Karl Bode, editor at ISP review site DSLReports, told us that the proposal seems like a common sense way to get those companies to take privacy precautions they probably should have adopted on their own. “Customers may not have a choice of providers, should they be stuck with one that fails to respect basic consumer privacy standards — something that’s just good business,” Bode said.

Not Onerous?

If approved, the new regulations would put broadband providers under stronger privacy scrutiny than such Internet companies as Google and Facebook, which are monitored by the Federal Trade Commission. Because that agency cannot create rules for online privacy — only data collection practices — privacy advocates have been asking for another federal agency to step up oversight of user privacy on the Internet.
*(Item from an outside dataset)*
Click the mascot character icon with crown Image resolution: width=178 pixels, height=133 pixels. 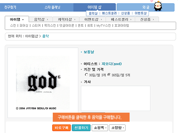[158, 6]
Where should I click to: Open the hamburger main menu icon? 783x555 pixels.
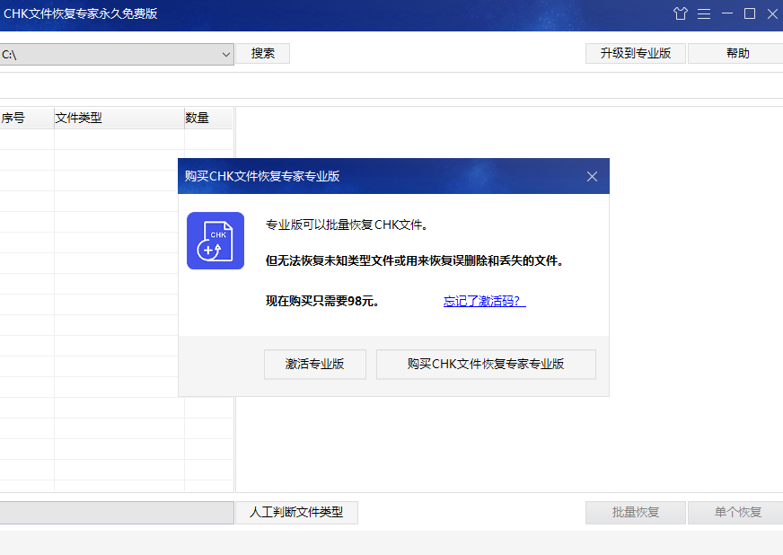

However, the FCC’s proposal did not make telecom and cable companies happy. AT&T said that as more Web sites become encrypted, ISPs are collecting less user data anyway. “There is no basis for treating ISP data as somehow ‘proprietary’ or subjecting ISPs to unique privacy requirements,” said Bob Quinn, senior vice president of AT&T’s federal regulatory affairs, on the company’s public policy blog,

But according to Bode, providing users with transparency and opt-out tools should not be seen as a draconian request of ISPs. “ISPs are still perfectly capable of innovating in this space and tracking user behavior all around the Internet — provided they’re just open about it,” he said. “Most of this collected data can still be shared; again, the rules primarily focus on making sure that this sharing is transparent and giving users the tools to stop it if they’re so inclined.”